● What is expected: Edit the stretch of records from the line that contains "Where should I click to: Click the Enregistrer" through the line that contains "Action: [x=113, y=393]". Reproduce only those lines with "ringed planet" changed to "crescent moon" and everything else unchanged.

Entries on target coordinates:

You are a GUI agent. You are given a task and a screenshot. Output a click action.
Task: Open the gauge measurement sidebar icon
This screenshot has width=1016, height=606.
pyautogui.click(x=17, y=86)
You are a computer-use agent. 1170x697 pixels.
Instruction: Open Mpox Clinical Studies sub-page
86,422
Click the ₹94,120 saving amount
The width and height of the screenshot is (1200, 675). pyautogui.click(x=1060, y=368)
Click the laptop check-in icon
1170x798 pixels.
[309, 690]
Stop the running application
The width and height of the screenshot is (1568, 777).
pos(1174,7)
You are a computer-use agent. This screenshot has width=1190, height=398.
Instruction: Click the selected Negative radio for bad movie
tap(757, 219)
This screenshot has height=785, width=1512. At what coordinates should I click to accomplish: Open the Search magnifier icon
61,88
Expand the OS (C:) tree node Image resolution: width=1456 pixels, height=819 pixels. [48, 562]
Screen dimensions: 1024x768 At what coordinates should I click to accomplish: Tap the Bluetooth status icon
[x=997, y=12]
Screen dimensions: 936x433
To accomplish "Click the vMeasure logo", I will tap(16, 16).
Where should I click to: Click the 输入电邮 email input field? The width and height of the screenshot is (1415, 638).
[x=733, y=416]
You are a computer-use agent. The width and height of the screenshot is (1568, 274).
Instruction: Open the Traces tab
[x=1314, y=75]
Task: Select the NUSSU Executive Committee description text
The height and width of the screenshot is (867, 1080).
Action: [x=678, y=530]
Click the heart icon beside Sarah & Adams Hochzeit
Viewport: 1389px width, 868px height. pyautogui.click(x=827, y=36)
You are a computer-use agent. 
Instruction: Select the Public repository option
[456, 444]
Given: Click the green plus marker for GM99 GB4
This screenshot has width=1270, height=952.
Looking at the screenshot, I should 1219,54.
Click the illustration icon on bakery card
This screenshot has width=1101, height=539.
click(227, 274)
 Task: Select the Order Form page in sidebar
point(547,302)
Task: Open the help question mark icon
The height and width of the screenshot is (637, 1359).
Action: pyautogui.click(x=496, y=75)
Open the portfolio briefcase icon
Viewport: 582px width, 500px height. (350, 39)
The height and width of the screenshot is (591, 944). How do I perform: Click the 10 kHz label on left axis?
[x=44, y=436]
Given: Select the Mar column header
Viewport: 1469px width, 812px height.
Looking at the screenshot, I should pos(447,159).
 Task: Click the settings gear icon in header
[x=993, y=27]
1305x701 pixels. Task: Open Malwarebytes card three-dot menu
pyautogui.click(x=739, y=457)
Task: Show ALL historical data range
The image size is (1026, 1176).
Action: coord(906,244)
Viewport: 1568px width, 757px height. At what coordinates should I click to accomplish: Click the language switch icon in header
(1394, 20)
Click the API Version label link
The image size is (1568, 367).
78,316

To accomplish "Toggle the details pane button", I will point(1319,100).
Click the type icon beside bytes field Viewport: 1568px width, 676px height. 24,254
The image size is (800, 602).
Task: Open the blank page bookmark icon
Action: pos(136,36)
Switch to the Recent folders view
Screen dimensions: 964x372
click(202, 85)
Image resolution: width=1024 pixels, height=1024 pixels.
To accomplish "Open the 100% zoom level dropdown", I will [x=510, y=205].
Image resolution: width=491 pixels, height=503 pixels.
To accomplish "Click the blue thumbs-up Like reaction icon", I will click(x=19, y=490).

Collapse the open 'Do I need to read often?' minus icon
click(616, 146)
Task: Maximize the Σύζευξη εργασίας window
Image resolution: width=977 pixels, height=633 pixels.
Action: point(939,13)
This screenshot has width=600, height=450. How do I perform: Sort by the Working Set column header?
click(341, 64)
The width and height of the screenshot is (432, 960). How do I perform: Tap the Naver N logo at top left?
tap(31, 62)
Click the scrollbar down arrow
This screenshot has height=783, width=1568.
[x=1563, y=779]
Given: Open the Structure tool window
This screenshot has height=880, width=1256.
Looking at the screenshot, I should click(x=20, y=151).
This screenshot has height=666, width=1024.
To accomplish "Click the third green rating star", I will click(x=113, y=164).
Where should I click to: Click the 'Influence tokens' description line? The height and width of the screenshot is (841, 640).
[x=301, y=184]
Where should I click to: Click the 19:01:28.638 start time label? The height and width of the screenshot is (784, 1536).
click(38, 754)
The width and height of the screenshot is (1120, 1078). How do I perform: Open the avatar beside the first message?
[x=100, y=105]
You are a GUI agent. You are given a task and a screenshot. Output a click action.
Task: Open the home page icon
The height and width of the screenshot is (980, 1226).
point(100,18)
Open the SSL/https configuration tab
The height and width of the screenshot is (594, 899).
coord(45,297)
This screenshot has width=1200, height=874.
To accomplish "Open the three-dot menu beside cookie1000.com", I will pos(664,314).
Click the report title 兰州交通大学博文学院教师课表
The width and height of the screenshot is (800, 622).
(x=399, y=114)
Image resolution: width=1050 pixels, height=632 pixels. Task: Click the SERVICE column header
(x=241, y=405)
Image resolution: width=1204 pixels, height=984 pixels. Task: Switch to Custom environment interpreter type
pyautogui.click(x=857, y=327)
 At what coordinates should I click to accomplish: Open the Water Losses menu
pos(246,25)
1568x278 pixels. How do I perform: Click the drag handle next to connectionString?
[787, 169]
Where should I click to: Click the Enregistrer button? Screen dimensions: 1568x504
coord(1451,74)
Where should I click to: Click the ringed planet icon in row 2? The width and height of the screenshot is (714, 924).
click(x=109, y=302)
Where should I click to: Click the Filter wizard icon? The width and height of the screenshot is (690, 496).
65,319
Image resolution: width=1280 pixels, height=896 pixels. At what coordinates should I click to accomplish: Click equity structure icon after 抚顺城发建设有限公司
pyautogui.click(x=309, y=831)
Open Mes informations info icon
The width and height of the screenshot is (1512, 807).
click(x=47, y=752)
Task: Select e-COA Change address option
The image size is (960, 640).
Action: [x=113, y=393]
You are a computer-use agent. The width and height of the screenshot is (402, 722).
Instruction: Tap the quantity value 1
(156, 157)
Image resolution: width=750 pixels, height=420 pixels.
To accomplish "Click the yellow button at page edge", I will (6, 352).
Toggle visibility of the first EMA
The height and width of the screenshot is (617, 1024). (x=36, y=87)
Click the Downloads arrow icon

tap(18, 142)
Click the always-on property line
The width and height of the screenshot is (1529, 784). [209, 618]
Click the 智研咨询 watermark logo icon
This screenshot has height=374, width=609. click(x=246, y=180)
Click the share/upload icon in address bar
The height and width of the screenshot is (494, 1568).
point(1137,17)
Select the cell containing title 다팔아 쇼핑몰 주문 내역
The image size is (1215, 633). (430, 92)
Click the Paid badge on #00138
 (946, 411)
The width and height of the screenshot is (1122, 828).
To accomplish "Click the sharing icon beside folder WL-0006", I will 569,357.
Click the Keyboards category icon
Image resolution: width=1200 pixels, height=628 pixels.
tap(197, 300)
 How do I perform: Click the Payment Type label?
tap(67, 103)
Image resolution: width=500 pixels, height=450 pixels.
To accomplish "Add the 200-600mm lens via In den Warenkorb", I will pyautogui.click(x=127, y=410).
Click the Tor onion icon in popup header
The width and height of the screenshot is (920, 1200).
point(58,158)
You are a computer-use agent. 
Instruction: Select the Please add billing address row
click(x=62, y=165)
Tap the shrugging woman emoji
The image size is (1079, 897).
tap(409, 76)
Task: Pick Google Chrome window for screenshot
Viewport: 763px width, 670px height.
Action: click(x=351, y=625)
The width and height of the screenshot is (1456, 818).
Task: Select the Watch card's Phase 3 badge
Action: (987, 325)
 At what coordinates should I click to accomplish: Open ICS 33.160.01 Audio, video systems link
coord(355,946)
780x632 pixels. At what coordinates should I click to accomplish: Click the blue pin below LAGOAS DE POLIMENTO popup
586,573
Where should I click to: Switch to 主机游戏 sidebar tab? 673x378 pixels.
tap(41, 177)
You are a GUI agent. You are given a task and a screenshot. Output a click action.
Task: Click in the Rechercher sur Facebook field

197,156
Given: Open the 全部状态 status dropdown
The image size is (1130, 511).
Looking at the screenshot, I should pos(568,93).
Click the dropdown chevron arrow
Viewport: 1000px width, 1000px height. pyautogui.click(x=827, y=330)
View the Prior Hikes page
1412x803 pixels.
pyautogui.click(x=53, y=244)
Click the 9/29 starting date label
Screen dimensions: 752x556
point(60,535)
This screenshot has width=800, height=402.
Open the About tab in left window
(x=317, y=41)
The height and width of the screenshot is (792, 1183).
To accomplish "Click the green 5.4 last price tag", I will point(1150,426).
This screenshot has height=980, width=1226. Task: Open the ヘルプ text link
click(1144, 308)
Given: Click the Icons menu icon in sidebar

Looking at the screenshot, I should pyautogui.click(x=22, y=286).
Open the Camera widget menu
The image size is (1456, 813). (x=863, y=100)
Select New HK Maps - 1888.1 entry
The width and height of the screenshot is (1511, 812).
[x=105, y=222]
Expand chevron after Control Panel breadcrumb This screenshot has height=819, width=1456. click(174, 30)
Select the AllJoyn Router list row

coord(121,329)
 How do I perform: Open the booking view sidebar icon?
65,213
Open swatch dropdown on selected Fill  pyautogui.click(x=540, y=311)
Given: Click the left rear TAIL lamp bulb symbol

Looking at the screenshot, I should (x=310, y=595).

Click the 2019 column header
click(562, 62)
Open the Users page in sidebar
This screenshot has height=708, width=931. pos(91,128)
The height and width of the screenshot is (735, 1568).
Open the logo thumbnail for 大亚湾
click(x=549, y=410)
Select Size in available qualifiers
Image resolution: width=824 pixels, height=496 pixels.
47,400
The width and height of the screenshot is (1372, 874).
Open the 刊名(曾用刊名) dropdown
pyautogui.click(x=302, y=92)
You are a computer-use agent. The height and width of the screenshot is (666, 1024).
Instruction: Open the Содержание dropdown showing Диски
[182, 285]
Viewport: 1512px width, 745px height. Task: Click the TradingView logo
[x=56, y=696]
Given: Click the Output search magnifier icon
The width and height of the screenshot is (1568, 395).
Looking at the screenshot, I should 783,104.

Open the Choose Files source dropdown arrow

● Exercise output:
Where should I click to: Click the Enregistrer button? Screen dimensions: 1568x504
coord(1451,74)
Where should I click to: Click the crescent moon icon in row 2? The width and height of the screenshot is (714, 924).
click(x=109, y=302)
Where should I click to: Click the Filter wizard icon? The width and height of the screenshot is (690, 496).
65,319
Image resolution: width=1280 pixels, height=896 pixels. At what coordinates should I click to accomplish: Click equity structure icon after 抚顺城发建设有限公司
pyautogui.click(x=309, y=831)
Open Mes informations info icon
The width and height of the screenshot is (1512, 807).
click(x=47, y=752)
Task: Select e-COA Change address option
The image size is (960, 640).
Action: [x=113, y=393]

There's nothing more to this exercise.